Нарочно выбрали вы стилем

костюм, бегущий в три угла?

Его когда-нибудь носили?

Он новый свет иль только мгла?

Вопросов много, не ответить…

но их не надо разрешать.

Самой глядеть, самой подметить,

А, может, лучше и не знать.

Точка. Ни числа, ни подписи.

Она встает и быстро надевает свое любимое платье – узкое в талии, с широкой в сборку юбкой, точь-в-точь такое, какое на портрете Сомова у дамы в синем. Заклеивает стихи в конверт и идет на бульвар.

Она ходит туда и обратно по бульвару с конвертом в руках, в своем нарядном платье и ждет. Она не знает ни адреса, ни фамилии незнакомца, но ей почему-то кажется, что он должен снова появиться. здесь.

И все время сердце у нее стучит, уши горят, вся она как в лихорадке.
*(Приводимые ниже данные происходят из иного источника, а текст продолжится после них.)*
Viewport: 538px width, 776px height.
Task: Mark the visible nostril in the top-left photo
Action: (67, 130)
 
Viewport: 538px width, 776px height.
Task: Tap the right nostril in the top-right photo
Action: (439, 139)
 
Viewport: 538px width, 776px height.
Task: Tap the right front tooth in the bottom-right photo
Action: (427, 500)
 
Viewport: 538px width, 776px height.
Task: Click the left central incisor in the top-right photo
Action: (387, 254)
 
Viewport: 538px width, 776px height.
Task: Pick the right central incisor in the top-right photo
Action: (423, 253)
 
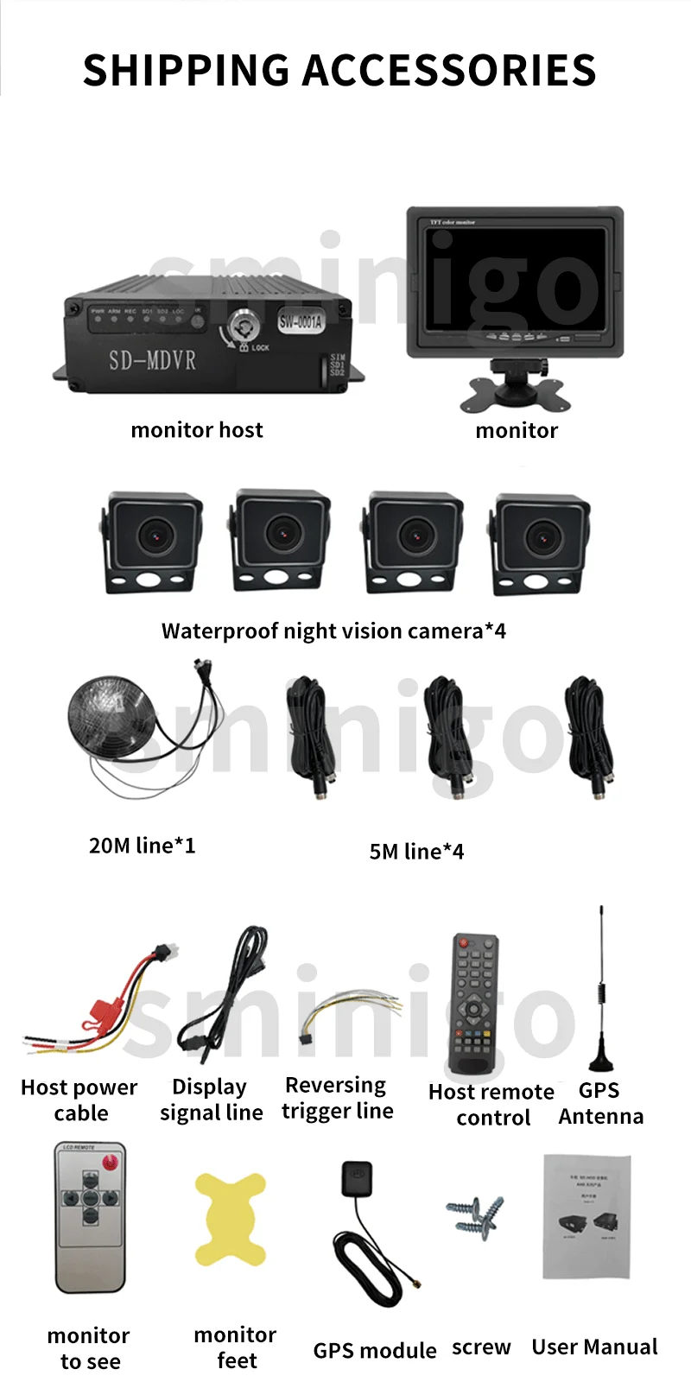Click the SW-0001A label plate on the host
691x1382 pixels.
tap(301, 322)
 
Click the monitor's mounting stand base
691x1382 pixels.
tap(515, 393)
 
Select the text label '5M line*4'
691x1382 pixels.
tap(416, 852)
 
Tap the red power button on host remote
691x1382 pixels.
tap(464, 941)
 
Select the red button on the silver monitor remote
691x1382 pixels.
tap(111, 1163)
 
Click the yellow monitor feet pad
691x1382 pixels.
tap(229, 1218)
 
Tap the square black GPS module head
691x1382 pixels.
tap(357, 1176)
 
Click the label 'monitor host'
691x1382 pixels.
tap(197, 430)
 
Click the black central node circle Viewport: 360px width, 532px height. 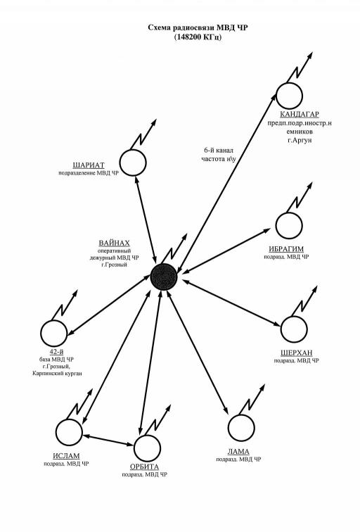click(x=164, y=277)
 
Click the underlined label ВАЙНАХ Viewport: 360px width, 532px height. click(x=114, y=243)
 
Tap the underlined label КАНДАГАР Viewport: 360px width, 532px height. click(x=300, y=114)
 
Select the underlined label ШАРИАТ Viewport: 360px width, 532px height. click(x=89, y=165)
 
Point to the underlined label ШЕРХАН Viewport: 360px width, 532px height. click(x=297, y=353)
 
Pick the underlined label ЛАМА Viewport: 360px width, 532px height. click(x=238, y=452)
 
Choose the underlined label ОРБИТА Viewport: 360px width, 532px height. click(x=144, y=467)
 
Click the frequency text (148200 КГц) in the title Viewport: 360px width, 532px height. click(x=198, y=37)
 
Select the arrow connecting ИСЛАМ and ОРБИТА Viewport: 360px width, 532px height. click(x=108, y=440)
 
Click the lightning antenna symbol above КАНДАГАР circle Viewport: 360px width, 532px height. click(x=300, y=67)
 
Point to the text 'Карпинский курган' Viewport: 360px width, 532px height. click(x=57, y=373)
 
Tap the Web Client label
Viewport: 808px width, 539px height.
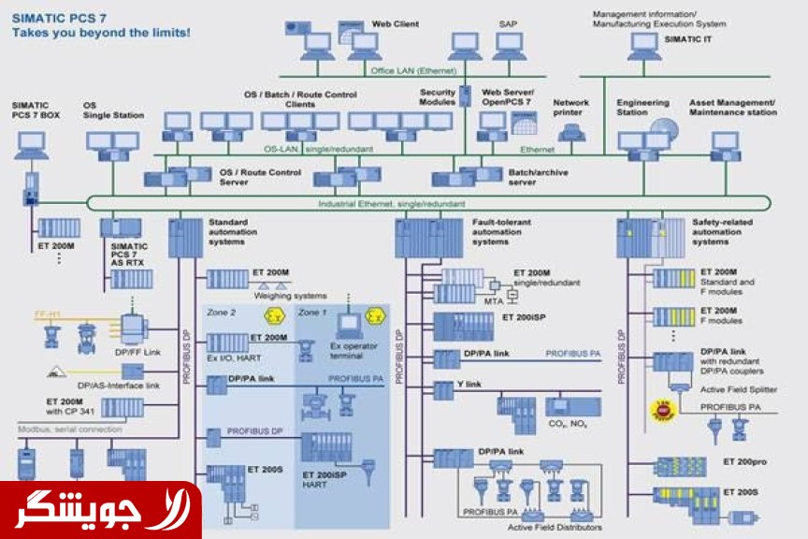click(393, 22)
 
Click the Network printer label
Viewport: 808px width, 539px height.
click(571, 108)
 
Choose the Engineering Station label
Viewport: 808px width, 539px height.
click(642, 108)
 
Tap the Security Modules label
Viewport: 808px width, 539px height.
click(437, 97)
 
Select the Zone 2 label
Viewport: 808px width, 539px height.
click(222, 313)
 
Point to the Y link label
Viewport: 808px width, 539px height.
click(469, 384)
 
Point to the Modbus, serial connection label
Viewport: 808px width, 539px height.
click(69, 430)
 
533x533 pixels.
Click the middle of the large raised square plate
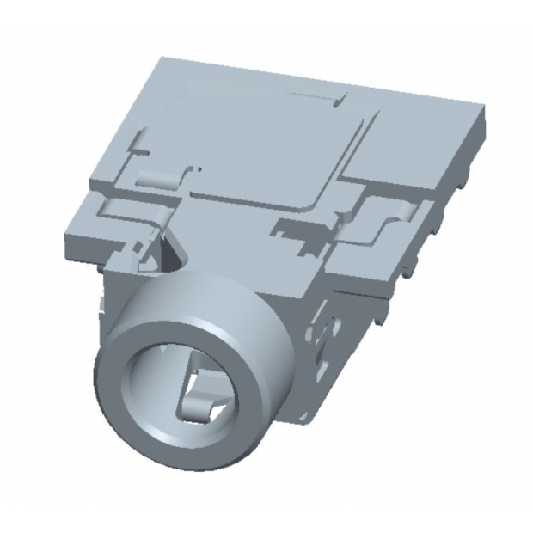[249, 146]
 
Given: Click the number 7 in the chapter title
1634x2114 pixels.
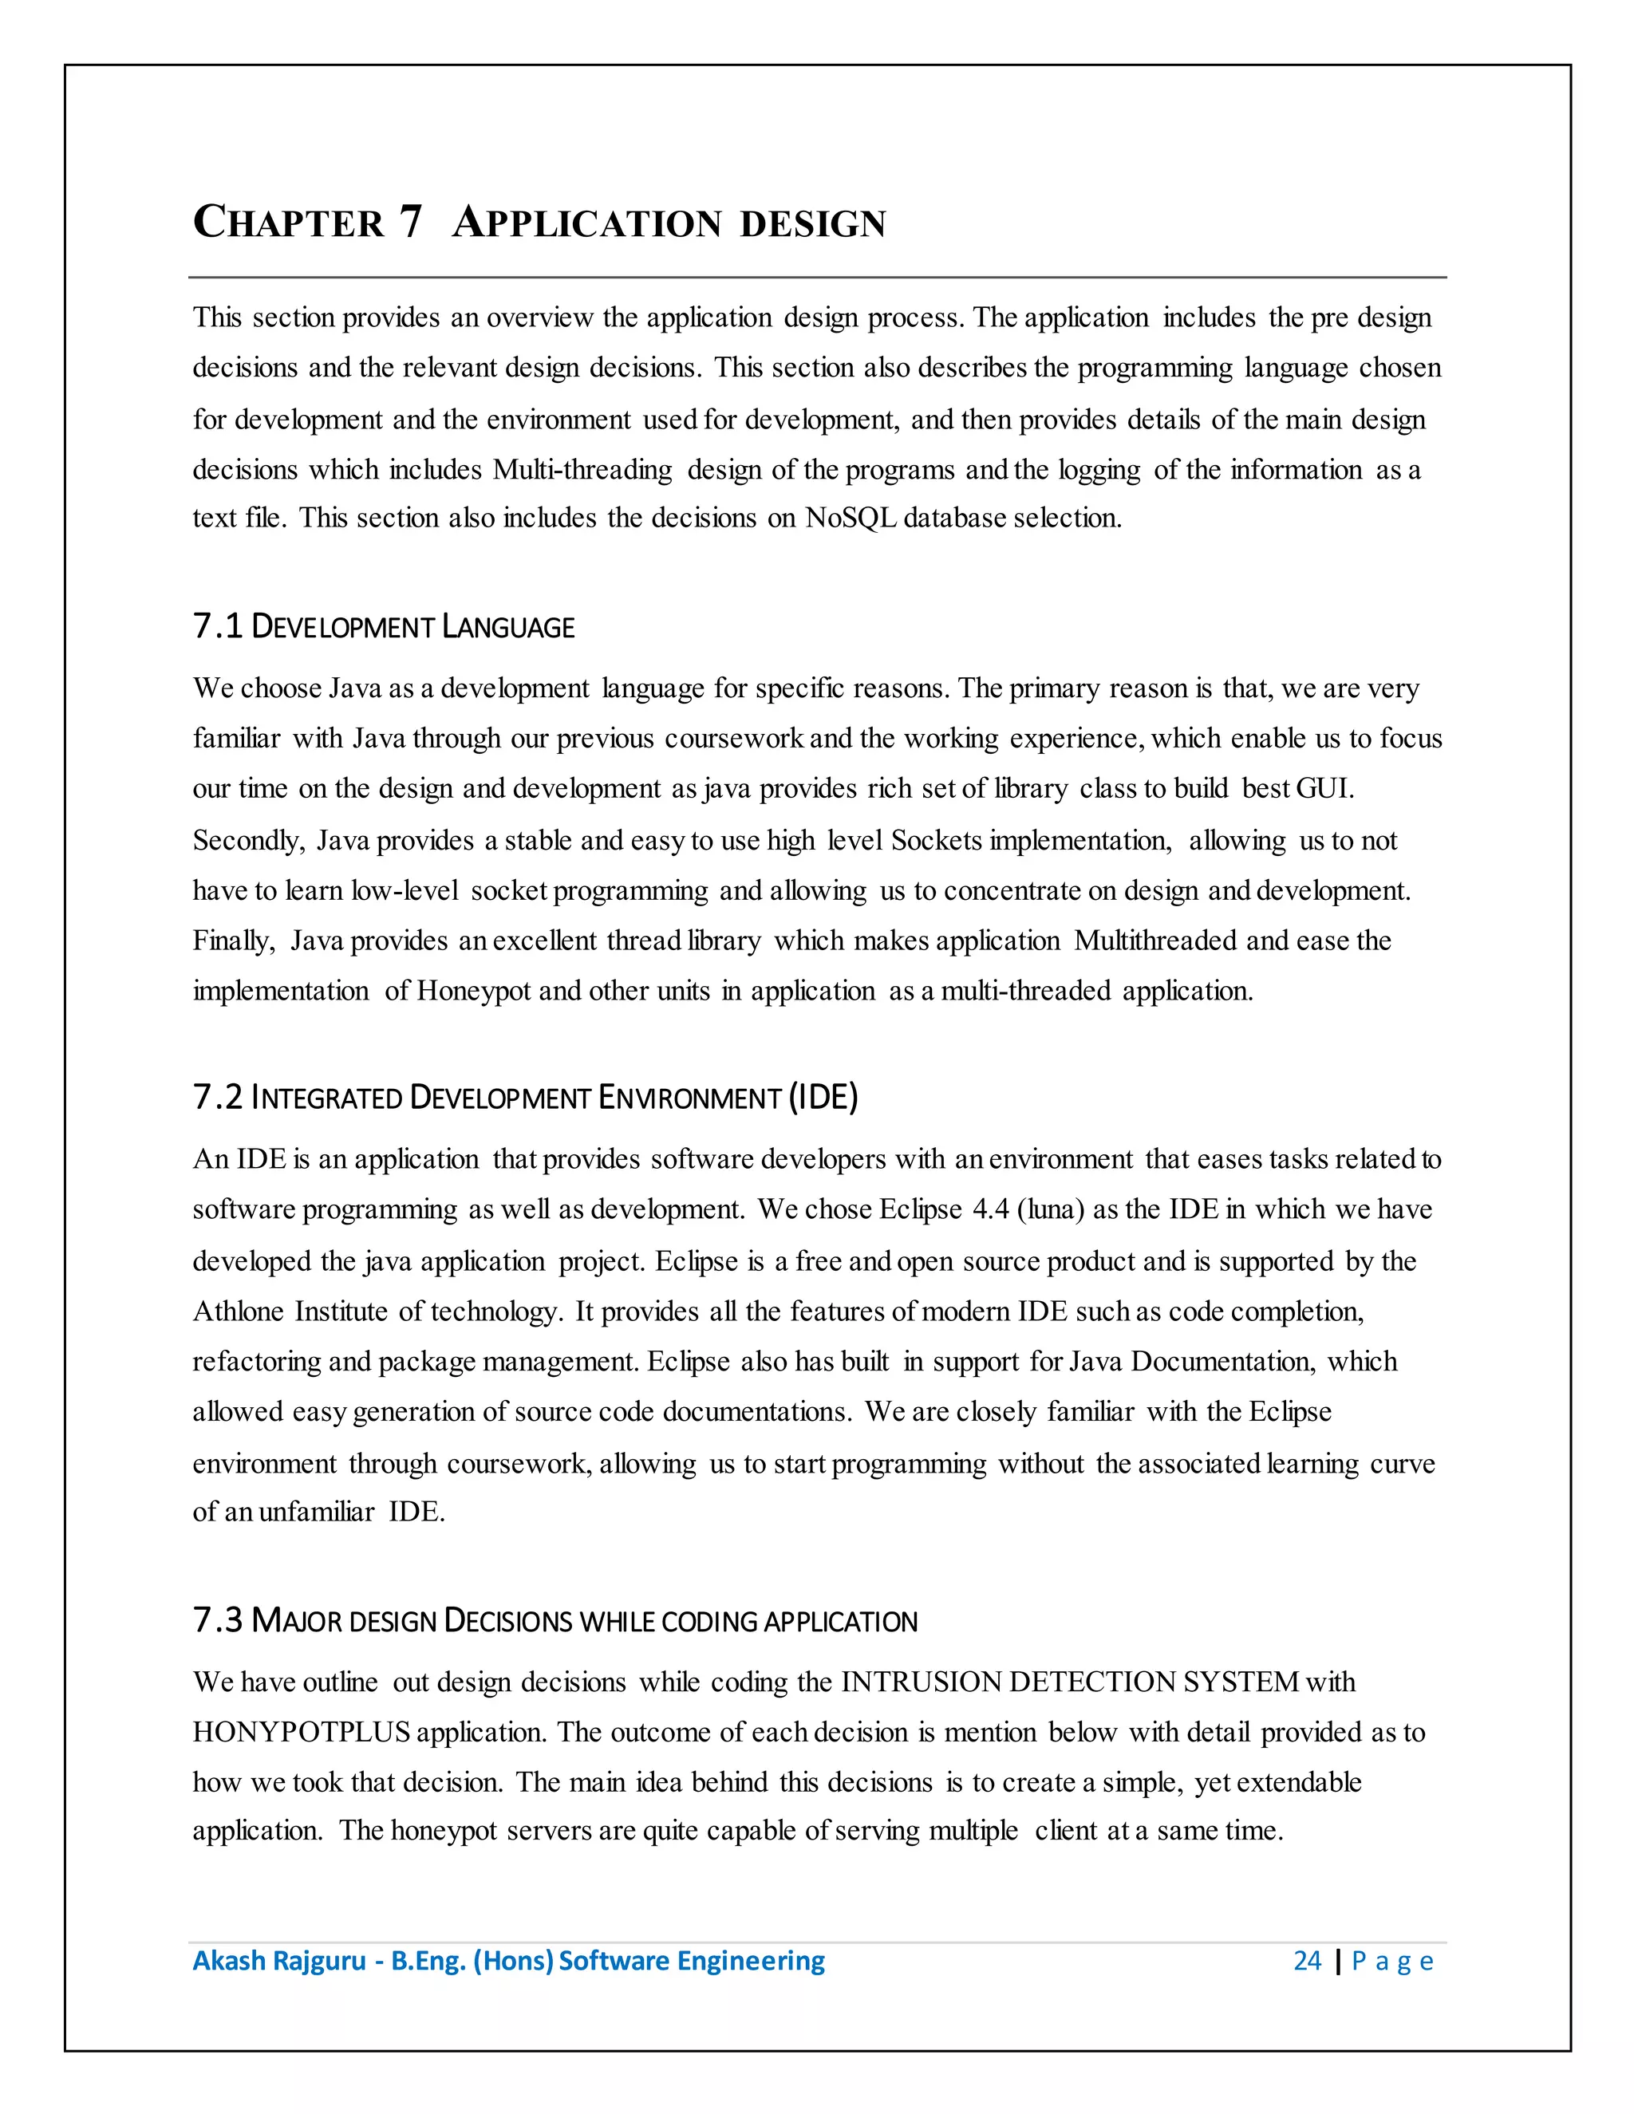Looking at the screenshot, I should tap(409, 222).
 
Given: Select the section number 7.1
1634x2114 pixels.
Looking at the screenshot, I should tap(217, 626).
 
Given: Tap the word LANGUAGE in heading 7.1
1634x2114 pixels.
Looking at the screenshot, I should tap(508, 627).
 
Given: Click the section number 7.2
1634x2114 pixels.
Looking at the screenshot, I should tap(217, 1097).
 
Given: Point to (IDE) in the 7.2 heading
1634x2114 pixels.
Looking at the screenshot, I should tap(823, 1097).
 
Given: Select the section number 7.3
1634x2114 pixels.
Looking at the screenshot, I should tap(217, 1619).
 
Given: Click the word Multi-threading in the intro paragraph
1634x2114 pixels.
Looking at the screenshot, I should tap(582, 469).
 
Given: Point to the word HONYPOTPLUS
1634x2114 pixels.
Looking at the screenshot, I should tap(301, 1732).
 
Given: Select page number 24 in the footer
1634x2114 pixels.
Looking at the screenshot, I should tap(1307, 1960).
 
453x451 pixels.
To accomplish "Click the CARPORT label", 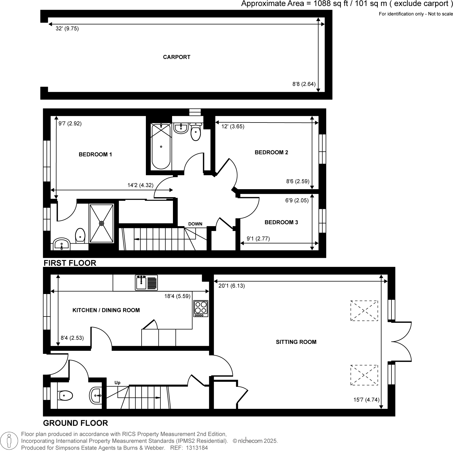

Так проходит минута за минутой, но она все еще ждет и не отчаивается. И вот внезапно чувствует неловкость в спине, точно мурашки бегут по телу, резко поворачивает голову назад и видит незнакомца.

Он идет за нею и смотрит ей в спину.

Это происходит мгновенно: она стоит перед ним и протягивает конверт.

– Возьмите, – едва владея голосом, произносит она.

Он берет письмо и смотрит с удивлением на ее платье, на пылающее лицо.

Надо представить только себе, как она была смешна в ту минуту.

– Не можете ли вы сказать мне, от кого это письмо?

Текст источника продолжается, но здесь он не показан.